In deze zaak heeft de Hoge Raad op 10 november 2017 uitspraak gedaan in het beroep in cassatie van belanghebbende tegen een uitspraak van het Gerechtshof Arnhem-Leeuwarden. Het beroep was gericht tegen een beschikking op grond van de Wet waardering onroerende zaken en de aanslag in de onroerendezaakbelastingen voor het jaar 2015, betreffende de onroerende zaak gelegen aan [a-straat 1] te [Z].

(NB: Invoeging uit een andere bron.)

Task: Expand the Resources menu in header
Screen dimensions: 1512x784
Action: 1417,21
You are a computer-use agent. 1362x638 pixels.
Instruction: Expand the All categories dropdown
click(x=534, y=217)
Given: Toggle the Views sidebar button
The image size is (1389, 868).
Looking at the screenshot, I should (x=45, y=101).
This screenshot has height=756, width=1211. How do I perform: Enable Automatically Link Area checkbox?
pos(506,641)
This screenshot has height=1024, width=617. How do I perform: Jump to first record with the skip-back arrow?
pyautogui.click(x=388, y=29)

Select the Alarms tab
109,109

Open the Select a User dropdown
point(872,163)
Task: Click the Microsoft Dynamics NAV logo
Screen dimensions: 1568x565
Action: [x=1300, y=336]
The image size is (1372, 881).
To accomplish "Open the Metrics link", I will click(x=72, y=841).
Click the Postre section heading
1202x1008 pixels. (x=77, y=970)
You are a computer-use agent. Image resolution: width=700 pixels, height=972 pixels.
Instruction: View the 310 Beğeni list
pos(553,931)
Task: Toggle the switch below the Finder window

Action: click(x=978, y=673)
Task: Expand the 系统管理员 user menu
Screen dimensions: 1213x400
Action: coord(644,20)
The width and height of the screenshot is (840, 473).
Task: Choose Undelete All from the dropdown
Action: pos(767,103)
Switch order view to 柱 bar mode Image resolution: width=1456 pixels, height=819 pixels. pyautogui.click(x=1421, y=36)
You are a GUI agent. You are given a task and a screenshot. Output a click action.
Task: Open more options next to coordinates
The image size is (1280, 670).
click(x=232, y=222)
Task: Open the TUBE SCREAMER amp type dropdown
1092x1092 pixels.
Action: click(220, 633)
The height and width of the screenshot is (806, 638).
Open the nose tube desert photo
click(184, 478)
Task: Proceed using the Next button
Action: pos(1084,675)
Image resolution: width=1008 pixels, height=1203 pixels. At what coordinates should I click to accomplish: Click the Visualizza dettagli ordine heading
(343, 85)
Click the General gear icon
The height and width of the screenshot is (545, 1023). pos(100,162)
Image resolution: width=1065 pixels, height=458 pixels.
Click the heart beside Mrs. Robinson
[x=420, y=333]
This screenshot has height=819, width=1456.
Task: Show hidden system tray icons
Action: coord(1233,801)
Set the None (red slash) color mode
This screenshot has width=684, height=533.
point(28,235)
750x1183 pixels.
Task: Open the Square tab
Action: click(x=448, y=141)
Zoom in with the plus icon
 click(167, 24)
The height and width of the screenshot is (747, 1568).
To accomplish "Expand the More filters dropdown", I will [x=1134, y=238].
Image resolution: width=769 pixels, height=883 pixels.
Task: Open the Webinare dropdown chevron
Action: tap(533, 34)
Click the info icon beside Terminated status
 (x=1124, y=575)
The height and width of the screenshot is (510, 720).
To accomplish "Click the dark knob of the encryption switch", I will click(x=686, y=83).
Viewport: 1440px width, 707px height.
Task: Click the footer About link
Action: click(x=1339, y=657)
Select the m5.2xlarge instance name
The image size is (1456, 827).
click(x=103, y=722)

De Hoge Raad heeft allereerst de ontvankelijkheid van het beroep in cassatie beoordeeld. Het beroepschrift voldeed niet aan de eisen van artikel 6:5, lid 1, letter d, van de Algemene wet bestuursrecht (Awb), omdat het niet de gronden van het beroep bevatte. De griffier van de Hoge Raad heeft belanghebbende per aangetekende brief op 23 augustus 2017 in de gelegenheid gesteld om dit verzuim binnen zes weken te herstellen. Deze termijn eindigde op 4 oktober 2017. Aangezien belanghebbende niet tijdig heeft gereageerd en de op 18 oktober 2017 ingekomen brief als te laat is aangemerkt, heeft de Hoge Raad besloten het beroep in cassatie niet-ontvankelijk te verklaren.
Daarnaast heeft de Hoge Raad overwogen dat er geen termen aanwezig zijn voor een veroordeling in de proceskosten. De beslissing van de Hoge Raad is openbaar uitgesproken en is genomen door de raadsheer J. Wortel als voorzitter, samen met de raadsheren Th. Groeneveld en A.F.M.Q. Beukers-van Dooren, in aanwezigheid van de waarnemend griffier F. Treuren.